Spend less. A dollar here and a dollar there and pretty soon we’re talking about real money. While working I’d spend $5 for breakfast and $10 for lunch. $15 might not sound like much but at the end of the year it’s $3,600! Investing $3,600 per year at 7% will grow to $340,000 over thirty years.
Charge less. Credit card use is easy to start and hard to stop. As a young buck, I’d spend money I didn’t have and this put me in debt. The interest rate on my credit card debt was more than 20%. If you pay the minimum payment on your credit card balance, you will never pay it off – never!

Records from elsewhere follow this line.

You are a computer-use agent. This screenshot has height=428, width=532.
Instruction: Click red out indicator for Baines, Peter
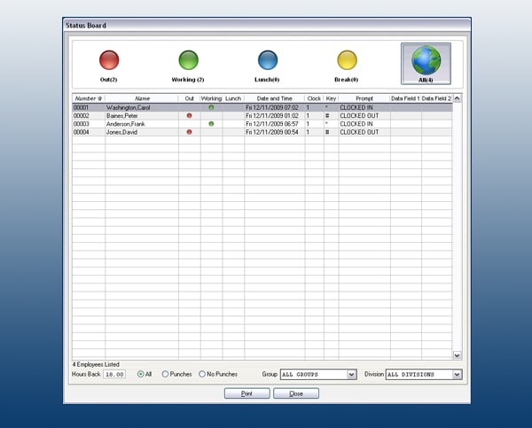tap(190, 116)
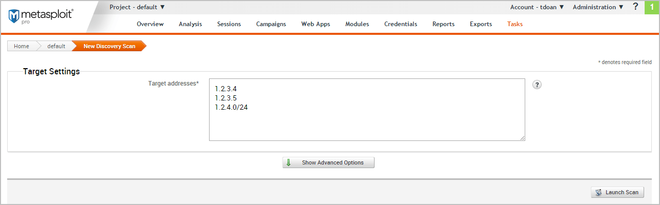Click the Home breadcrumb link
Viewport: 660px width, 205px height.
pos(22,46)
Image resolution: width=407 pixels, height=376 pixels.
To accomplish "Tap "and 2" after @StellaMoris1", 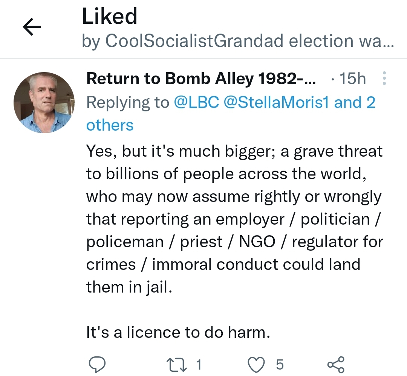I will click(355, 103).
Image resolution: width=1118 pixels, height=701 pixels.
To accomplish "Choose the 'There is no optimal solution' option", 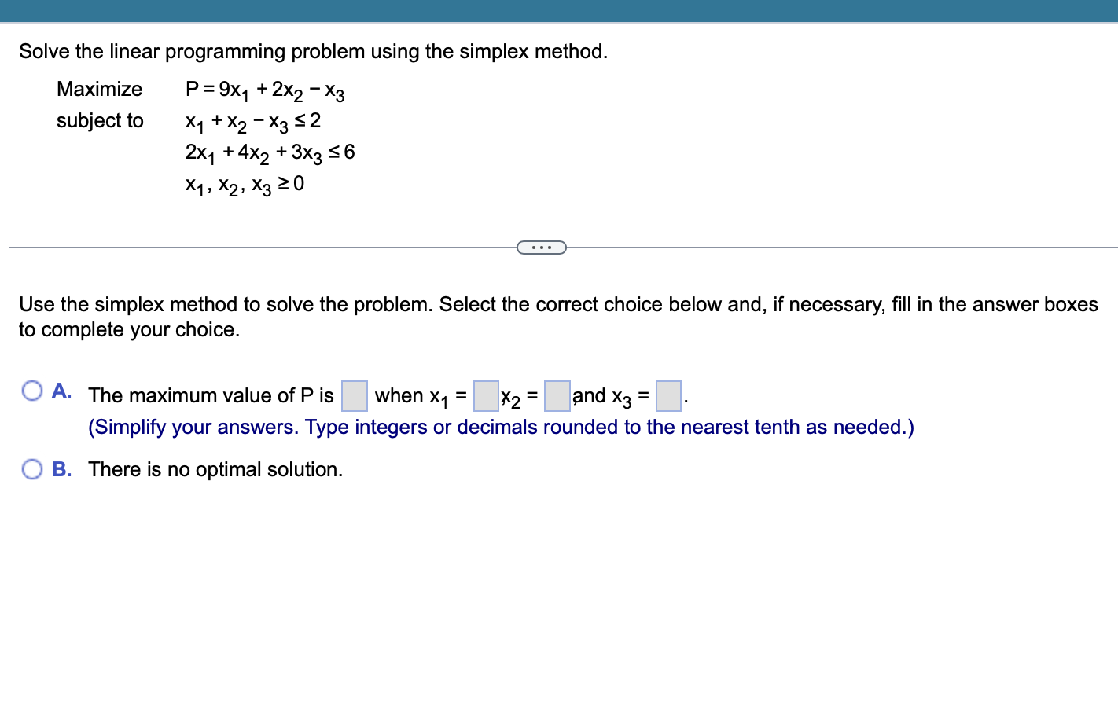I will (x=215, y=469).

Learn more. A basic understanding of finance is necessary for survival. Understanding cash flows, debt payments and the time value of money are critical to your long term financial success. Take a class, read a book, watch a video or talk to an advisor about financial literacy.
Give more. I didn’t have any money when I started my finance career. Despite my lack of wealth, I could always find someone with less money. My first job was in downtown San Diego and since I didn’t have any money I parked a long way from the office. I passed several homeless people on my walk to and from the office. I had zero and they had less than zero. I wish I dug deep in my young pockets to help those in need.
Eat better. Habits start early so focus on eating well. Your body is a temple and should be treated with respect. Eating well will allow your body to age gracefully.
Run more. Not really. I ran all the time and I don’t think I could’ve logged any more miles than I did in my youth.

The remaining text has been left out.